Copy exactly the lines of the data below that run from the line holding "Instruction: Unfollow the user artist_noh" through the line holding "You are a computer-use agent. Image resolution: width=1133", both ends included.
★ ★ ★ ★
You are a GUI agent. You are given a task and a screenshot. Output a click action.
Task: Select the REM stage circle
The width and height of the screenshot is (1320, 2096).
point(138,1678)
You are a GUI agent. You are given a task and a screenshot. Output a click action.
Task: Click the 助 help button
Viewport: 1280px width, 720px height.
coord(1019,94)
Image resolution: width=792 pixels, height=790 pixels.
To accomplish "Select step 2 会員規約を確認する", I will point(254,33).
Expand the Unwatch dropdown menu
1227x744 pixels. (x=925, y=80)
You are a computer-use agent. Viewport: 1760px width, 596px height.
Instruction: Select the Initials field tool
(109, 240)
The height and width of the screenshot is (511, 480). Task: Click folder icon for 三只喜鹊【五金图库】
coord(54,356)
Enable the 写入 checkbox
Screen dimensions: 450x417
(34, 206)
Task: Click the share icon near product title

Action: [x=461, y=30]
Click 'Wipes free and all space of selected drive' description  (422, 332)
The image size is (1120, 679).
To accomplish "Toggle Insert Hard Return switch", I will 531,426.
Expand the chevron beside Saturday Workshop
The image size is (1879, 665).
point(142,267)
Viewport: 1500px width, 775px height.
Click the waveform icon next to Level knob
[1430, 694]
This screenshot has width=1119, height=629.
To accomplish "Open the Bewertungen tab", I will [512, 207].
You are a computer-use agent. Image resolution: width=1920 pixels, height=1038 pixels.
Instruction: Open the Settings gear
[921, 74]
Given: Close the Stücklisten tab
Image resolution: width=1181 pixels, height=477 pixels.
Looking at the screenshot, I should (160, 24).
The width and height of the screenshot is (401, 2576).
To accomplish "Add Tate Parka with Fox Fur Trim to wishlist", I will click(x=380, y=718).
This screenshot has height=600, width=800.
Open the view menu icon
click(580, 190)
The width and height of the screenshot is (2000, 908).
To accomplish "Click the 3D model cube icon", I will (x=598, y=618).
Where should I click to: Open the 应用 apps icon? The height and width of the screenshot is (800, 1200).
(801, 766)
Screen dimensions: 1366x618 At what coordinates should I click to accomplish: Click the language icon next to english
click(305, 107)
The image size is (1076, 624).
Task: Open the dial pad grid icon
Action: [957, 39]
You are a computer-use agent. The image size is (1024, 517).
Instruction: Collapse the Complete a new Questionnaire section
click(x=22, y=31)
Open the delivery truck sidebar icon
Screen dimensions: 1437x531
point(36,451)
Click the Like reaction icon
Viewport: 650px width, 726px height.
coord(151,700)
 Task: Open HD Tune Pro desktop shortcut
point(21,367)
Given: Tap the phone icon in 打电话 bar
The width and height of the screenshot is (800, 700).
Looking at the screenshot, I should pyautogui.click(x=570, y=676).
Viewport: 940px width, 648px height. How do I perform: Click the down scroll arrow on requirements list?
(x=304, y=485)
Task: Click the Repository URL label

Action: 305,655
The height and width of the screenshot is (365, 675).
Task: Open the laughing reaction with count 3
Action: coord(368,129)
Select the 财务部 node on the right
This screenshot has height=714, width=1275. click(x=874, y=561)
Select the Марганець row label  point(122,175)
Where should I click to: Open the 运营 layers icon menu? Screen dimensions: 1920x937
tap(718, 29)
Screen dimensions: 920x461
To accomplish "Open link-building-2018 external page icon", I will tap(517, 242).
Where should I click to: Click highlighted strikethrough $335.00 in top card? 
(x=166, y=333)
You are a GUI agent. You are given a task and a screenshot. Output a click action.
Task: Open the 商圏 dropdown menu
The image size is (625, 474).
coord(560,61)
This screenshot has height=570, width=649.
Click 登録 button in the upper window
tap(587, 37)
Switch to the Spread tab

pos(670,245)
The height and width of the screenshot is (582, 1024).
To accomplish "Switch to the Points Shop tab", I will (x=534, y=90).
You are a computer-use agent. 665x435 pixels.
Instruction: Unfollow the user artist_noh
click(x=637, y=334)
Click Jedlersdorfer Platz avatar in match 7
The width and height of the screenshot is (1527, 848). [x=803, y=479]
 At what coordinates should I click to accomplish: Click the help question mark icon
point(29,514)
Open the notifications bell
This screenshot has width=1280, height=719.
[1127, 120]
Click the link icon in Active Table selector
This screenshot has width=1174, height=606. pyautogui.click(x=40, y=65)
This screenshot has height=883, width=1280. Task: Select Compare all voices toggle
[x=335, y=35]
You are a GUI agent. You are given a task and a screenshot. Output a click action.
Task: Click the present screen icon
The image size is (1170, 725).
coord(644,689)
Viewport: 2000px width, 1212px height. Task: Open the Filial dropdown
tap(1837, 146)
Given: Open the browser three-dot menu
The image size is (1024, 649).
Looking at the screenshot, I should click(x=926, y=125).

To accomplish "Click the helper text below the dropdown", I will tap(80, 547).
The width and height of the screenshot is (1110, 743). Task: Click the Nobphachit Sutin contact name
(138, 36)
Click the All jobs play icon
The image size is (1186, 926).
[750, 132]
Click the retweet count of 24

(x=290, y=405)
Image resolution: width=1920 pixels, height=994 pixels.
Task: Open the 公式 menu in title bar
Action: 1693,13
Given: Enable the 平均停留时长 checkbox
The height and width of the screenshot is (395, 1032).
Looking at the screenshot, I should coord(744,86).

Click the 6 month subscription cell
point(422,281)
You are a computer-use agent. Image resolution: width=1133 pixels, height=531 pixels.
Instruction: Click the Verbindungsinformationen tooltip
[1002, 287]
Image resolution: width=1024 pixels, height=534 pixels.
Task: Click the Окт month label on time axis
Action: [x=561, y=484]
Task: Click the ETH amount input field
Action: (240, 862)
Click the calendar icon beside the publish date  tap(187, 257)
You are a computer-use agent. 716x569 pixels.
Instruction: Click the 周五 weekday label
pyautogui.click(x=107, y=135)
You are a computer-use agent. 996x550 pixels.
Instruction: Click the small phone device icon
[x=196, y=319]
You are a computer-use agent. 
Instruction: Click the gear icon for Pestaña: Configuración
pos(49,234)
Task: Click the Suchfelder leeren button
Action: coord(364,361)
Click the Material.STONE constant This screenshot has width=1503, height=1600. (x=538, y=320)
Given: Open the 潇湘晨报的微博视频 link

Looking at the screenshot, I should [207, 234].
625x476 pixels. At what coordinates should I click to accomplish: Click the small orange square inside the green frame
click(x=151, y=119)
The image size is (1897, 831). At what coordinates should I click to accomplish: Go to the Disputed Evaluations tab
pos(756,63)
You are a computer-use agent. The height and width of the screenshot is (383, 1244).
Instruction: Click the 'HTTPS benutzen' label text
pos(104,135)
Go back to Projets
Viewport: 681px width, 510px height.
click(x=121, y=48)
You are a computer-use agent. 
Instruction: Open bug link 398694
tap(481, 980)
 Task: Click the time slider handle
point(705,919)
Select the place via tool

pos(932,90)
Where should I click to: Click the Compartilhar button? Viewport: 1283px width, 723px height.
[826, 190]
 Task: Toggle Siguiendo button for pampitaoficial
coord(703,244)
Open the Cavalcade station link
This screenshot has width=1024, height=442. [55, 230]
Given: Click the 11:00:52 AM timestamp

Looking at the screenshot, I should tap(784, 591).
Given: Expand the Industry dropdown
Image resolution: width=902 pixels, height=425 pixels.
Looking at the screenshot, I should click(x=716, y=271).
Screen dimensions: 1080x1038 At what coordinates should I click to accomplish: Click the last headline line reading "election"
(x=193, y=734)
★ ★ ★ ★
--- SOLUTION BELOW ---
Instruction: Unfollow the user artist_noh
click(x=637, y=334)
Click Jedlersdorfer Platz avatar in match 7
The width and height of the screenshot is (1527, 848). [x=803, y=479]
 At what coordinates should I click to accomplish: Click the help question mark icon
point(29,514)
Open the notifications bell
This screenshot has width=1280, height=719.
[1127, 120]
Click the link icon in Active Table selector
This screenshot has width=1174, height=606. pyautogui.click(x=40, y=65)
This screenshot has height=883, width=1280. Task: Select Compare all voices toggle
[x=335, y=35]
You are a GUI agent. You are given a task and a screenshot. Output a click action.
Task: Click the present screen icon
The image size is (1170, 725).
coord(644,689)
Viewport: 2000px width, 1212px height. Task: Open the Filial dropdown
tap(1837, 146)
Given: Open the browser three-dot menu
The image size is (1024, 649).
Looking at the screenshot, I should click(x=926, y=125).

To accomplish "Click the helper text below the dropdown", I will tap(80, 547).
The width and height of the screenshot is (1110, 743). Task: Click the Nobphachit Sutin contact name
(138, 36)
Click the All jobs play icon
The image size is (1186, 926).
[750, 132]
Click the retweet count of 24

(x=290, y=405)
Image resolution: width=1920 pixels, height=994 pixels.
Task: Open the 公式 menu in title bar
Action: 1693,13
Given: Enable the 平均停留时长 checkbox
The height and width of the screenshot is (395, 1032).
Looking at the screenshot, I should coord(744,86).

Click the 6 month subscription cell
point(422,281)
You are a computer-use agent. Image resolution: width=1133 pixels, height=531 pixels.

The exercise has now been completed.